◆ **SELECTED EXCERPT**
# # # # # # #

Some issues seen and some hacky fixes used while working with big data sets

Nov 21, 2010 at 9:53 AM
Edited Nov 21, 2010 at 9:54 AM

Thanks for this project - overall works great - I've used in in .Net4 for 4 separate command line apps :)

When working on some large data sets (around 75000 Items) I found the following problems - mostly to do with corrupt items in my input.

Hope this post helps other people...

Problems seen in collectionCreator.Create(m_dziPaths, m_dzcPath); in ParallelDeepZoomCreator.cs

  • System.ArgumentException in ParallelDeepZoomCreator.cs due to problems in my item names (some of my names included the "*" wildcard character - doh!
  • And System.IO.FileNotFoundException in ParallelDeepZoomCreator.cs due to unknown problem (no real clue why these particular folders didn't exist - it was 8 out of 75000...)

To fix these I just wrapped the call with: 

            List<String> toRemove = new List<string>();
            foreach (var c in m_dziPaths)
            {
                try
                {
                    System.Security.Permissions.FileIOPermission f = new System.Security.Permissions.FileIOPermission(
                            System.Security.Permissions.FileIOPermissionAccess.AllAccess, c);
                }
                catch (ArgumentException exc)
                {
                    toRemove.Add(c);
                    System.Diagnostics.Trace.WriteLine("INVALID PATH " + c);
                }
            }
            foreach (var c in toRemove)
            {
                m_dziPaths.Remove(c);
            }

            while (true)
            {
                try
                {
                    DZ.CollectionCreator collectionCreator = new DZ.CollectionCreator();
                    collectionCreator.Create(m_dziPaths, m_dzcPath);
                    break;
                }
                catch (System.IO.FileNotFoundException exc)

# # # # # # #

◆ **EXTRACTED ENTRIES**
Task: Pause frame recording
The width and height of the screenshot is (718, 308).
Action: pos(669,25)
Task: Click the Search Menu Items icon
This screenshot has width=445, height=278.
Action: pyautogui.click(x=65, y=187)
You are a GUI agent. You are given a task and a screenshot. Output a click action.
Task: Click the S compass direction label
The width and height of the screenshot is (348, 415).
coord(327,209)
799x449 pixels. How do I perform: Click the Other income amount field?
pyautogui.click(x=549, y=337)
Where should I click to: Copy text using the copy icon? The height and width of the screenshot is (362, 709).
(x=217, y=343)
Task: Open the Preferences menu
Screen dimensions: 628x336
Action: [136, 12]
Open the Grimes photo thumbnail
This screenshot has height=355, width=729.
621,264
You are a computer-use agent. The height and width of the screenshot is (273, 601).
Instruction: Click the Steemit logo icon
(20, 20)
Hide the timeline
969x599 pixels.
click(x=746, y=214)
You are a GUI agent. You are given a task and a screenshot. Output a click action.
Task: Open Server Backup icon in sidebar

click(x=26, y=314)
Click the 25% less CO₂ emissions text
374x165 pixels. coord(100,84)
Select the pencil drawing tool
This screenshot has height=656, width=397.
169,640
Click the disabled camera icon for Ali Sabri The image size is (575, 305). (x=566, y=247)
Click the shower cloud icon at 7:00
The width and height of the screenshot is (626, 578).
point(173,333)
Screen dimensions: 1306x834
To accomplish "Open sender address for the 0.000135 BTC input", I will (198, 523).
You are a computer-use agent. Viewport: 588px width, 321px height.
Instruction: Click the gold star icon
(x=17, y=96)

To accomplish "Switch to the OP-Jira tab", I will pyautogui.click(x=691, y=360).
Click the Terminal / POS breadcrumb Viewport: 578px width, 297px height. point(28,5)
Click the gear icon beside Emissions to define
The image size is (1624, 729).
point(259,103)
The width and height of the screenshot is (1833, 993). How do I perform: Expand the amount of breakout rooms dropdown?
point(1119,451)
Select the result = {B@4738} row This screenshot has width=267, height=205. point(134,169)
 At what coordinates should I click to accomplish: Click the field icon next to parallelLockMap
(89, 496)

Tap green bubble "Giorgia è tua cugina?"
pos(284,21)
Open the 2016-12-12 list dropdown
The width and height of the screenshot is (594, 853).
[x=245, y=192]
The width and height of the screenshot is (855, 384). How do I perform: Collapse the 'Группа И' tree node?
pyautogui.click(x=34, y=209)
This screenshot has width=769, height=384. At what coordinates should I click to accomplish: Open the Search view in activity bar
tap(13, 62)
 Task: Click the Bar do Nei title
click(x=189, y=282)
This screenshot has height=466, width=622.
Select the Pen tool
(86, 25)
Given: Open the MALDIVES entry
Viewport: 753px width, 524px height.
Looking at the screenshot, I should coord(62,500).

# # # # # # #

◆ **REQUIRED ACTION 1**
Decide whether each statement agrees with the forum post about big data sets: (a) The author's data sets held around 75000 items. (b) The FileNotFoundException was caused by the "*" wildcard character in item names. (c) The author used the project in .Net4 for four command line apps. Answer yes or no for each, quoting the words of the post that decide it.
◆ **REQUIRED ACTION 2**
In the forum post about big data sets, rewrite the paragraph beginning "When working on some large data sets" in fewer words, keeping its main facts.
◆ **REQUIRED ACTION 3**
Pick up the forum post about big data sets after its final line and continue it.
The records have no connection to the forum post about working with big data sets.

◆ **ANSWER BOX 1**
(a) Yes: "When working on some large data sets (around 75000 Items)"
(b) No: "System.IO.FileNotFoundException in ParallelDeepZoomCreator.cs due to unknown problem"
(c) Yes: "I've used in in .Net4 for 4 separate command line apps"

◆ **ANSWER BOX 2**
With data sets of about 75000 items, the author ran into problems caused mostly by corrupt items in the input.

◆ **ANSWER BOX 3**
                {
                    System.Diagnostics.Trace.WriteLine("STUART - SORRY - REMOVING " + exc.FileName);
                    m_dziPaths.Remove(exc.FileName);
                }
            }

Some multithreaded problem seen in image download

The finalizer for PivotImage.cs occasionally sees IO exceptions in the File.Delete operation - the exception claims that the fie is currently open in another process.

Not sure what is causing this - my guess is it's a multithreading issue of some description.

To fix (mask) this I simple added a try catch to the finalizer:

 

        ~PivotImage()
        {
            if (m_shouldDelete == false) return;
            if (File.Exists(m_sourcePath) == false) return;

            try
            {
                File.Delete(m_sourcePath);
            }
            catch (IOException)
            {
                System.Diagnostics.Trace.WriteLine("Some clean up needed " + m_sourcePath);
            }
        }

That's it - hope it helps someone.

 

Jul 11, 2011 at 1:07 PM
Edited Jul 19, 2011 at 1:58 PM

Great article, saved me a lot of time!

 

In general, I recommend using

PauthorLog.Global.Error();
PauthorLog.Global.Message();
PauthorLog.Global.Warning();

instead of

System.Diagnostics.Trace.WriteLine();

as it provides a consistent way of logging output.